Une démission et des élections. Tel est le bilan de la journée politique agitée en Autriche, samedi 18 mai, conclue par la prise de parole du chancelier autrichien Sebastian Kurz, chef du parti conservateur. Ce dernier a annoncé la convocation prochaine d’élections législatives anticipées et la fin de la coalition avec le parti d’extrême droite FPÖ, ébranlé par un scandale de corruption.

“J’ai proposé au président de la République que de nouvelles élections soient organisées, et cela le plus tôt possible”, a déclaré Sebastian Kurz lors d’une allocution devant la presse, quelques heures après la démission du numéro deux du gouvernement et chef du FPÖ, Heinz-Christian Strache, mis en cause dans une tentative de collusion en lien avec la Russie.

Le vice-chancelier autrichien d’extrême droite avait formé un gouvernement avec le chancelier conservateur Sebastian Kurz en décembre 2017.

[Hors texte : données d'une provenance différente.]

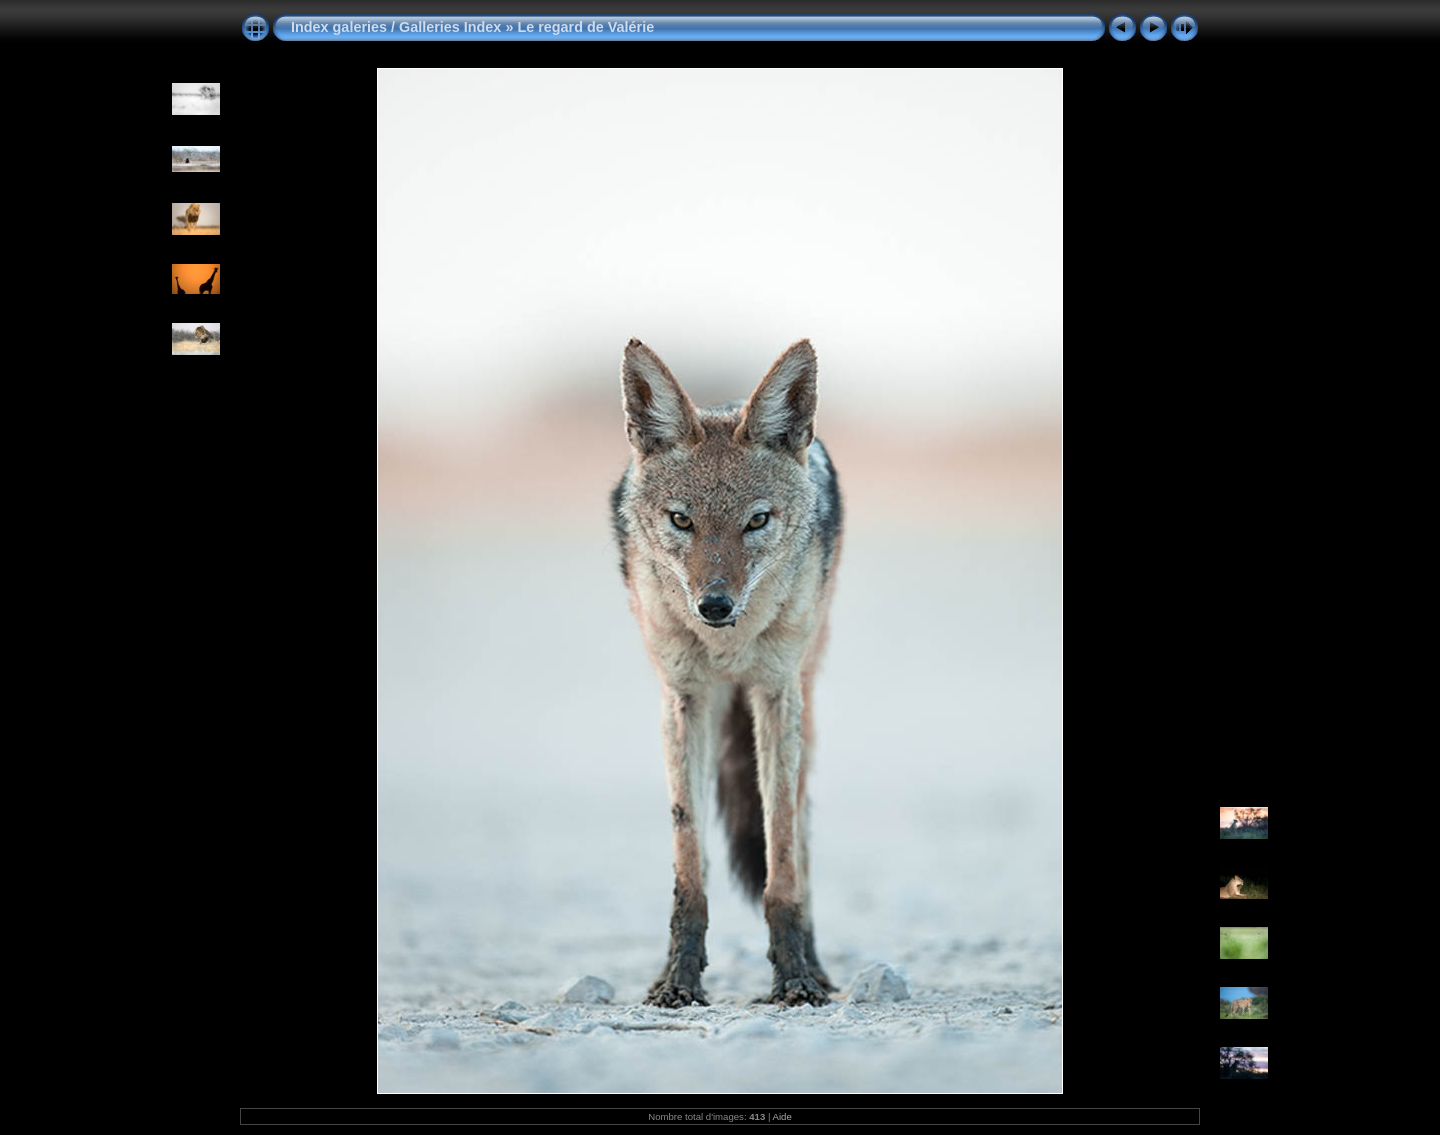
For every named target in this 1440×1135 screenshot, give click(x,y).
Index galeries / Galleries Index (398, 27)
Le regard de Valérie (585, 27)
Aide (782, 1116)
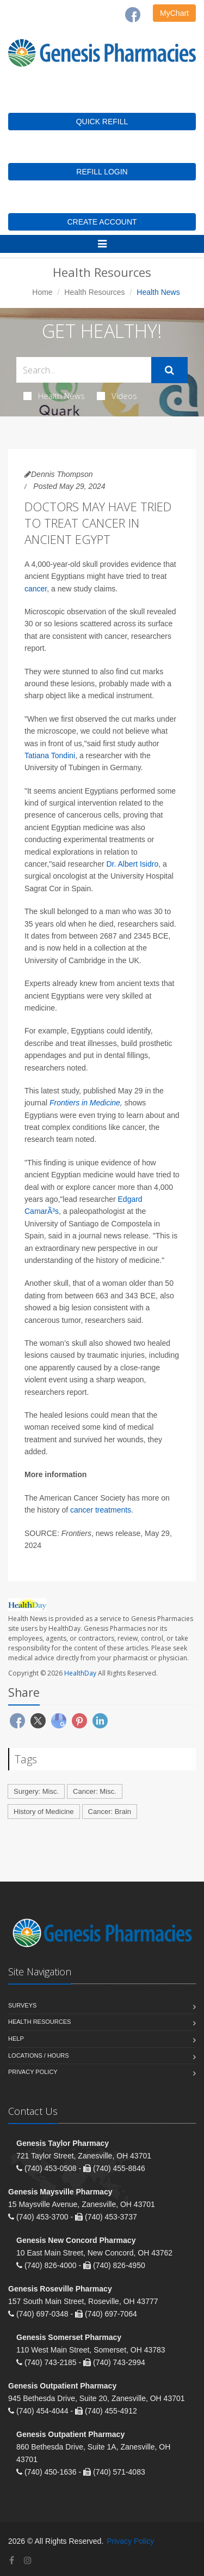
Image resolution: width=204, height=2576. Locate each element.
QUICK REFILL (102, 121)
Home (42, 292)
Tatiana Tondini (49, 755)
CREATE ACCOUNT (102, 221)
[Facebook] (132, 14)
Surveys (22, 2005)
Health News (54, 395)
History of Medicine (44, 1811)
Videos (117, 395)
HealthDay (80, 1673)
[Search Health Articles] (83, 370)
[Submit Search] (169, 370)
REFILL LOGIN (101, 171)
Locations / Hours (38, 2055)
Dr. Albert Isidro (133, 864)
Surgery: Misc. (36, 1791)
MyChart (174, 13)
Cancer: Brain (109, 1811)
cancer (35, 588)
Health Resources (94, 292)
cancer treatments (100, 1509)
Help (16, 2038)
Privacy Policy (33, 2072)
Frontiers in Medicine (85, 1102)
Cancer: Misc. (94, 1791)
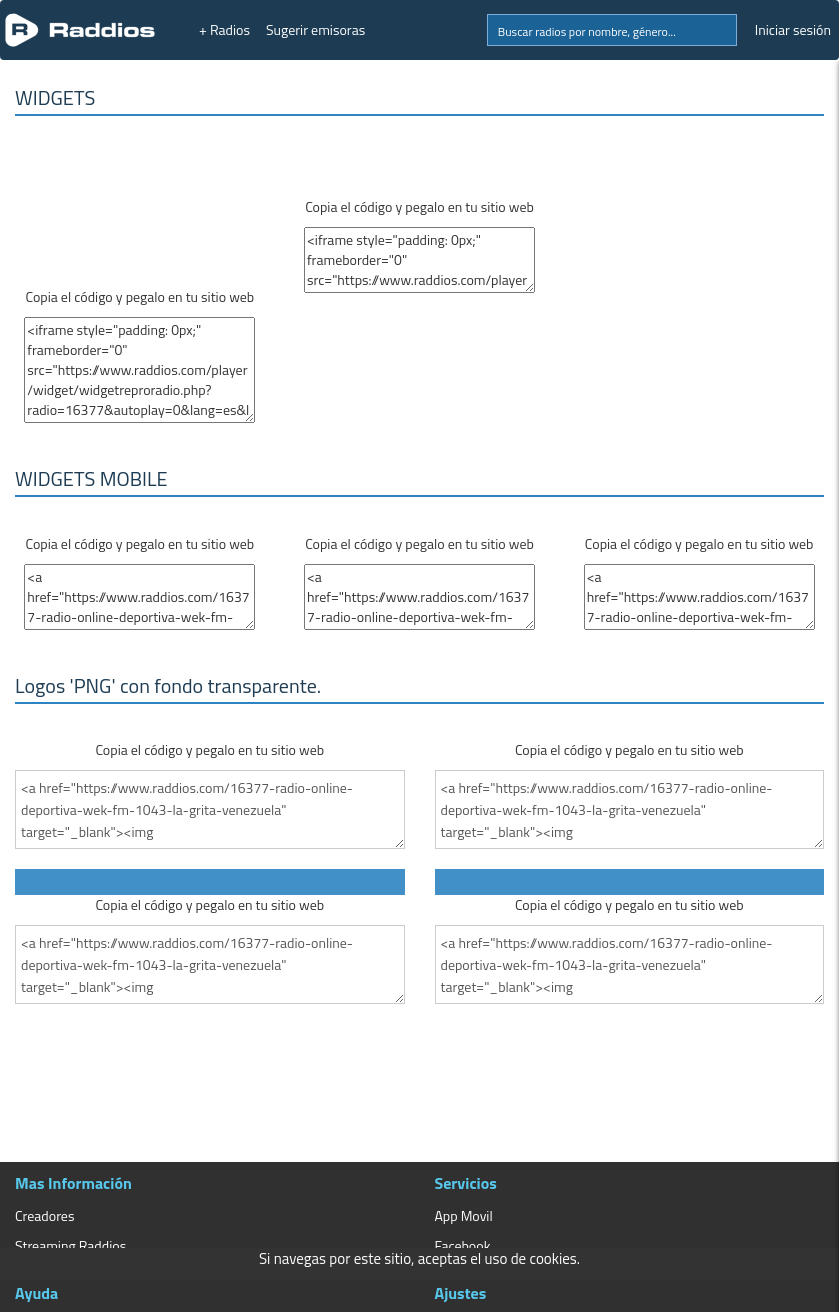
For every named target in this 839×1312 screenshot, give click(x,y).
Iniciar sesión (793, 29)
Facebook (463, 1245)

Présomptions “lourdes d’abus de pouvoir”

L’alliance gouvernementale a implosé après la diffusion vendredi par des médias allemands d’extraits vidéo montrant notamment Heinz-Christian Strache disposé à offrir d’importants marchés publics à un oligarque russe en échange d’investissements dans le plus puissant journal du pays, Kronen Zeitung.

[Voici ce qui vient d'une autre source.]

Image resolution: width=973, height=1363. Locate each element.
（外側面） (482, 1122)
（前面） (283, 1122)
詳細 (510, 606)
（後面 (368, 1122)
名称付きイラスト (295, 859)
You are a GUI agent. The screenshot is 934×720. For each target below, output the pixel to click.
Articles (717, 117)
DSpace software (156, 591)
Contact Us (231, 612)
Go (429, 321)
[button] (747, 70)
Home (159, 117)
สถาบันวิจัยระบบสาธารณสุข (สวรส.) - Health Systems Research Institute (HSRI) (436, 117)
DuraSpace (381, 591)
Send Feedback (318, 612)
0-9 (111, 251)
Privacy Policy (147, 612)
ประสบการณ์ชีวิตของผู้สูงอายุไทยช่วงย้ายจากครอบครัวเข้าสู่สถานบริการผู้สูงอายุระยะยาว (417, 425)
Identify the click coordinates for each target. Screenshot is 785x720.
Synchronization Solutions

“Assez est assez”, a déclaré le chancelier Kurz à propos de ce scandale et de l’attitude de son partenaire d’extrême droite qui “porte atteinte à la politique du changement (…) et à l’image” de l’Autriche. Il a notamment estimé qu’il existait des présomptions “lourdes” “d’abus de pouvoir” contre l’ex vice-chancelier Heinz-Christian Strache au regard des révélations de presse.

La vidéo a été tournée en caméra cachée lors d’une rencontre avec la pseudo-nièce d’un oligarque dans une villa d’Ibiza avant les législatives de 2017, un rendez-vous très arrosé organisé apparemment pour piéger le leader du FPÖ.

Heinz-Christian Strache a été acculé à la démission et a annoncé dans la matinée son départ du gouvernement ainsi que de la direction du parti dont il tenait les rênes depuis quatorze ans.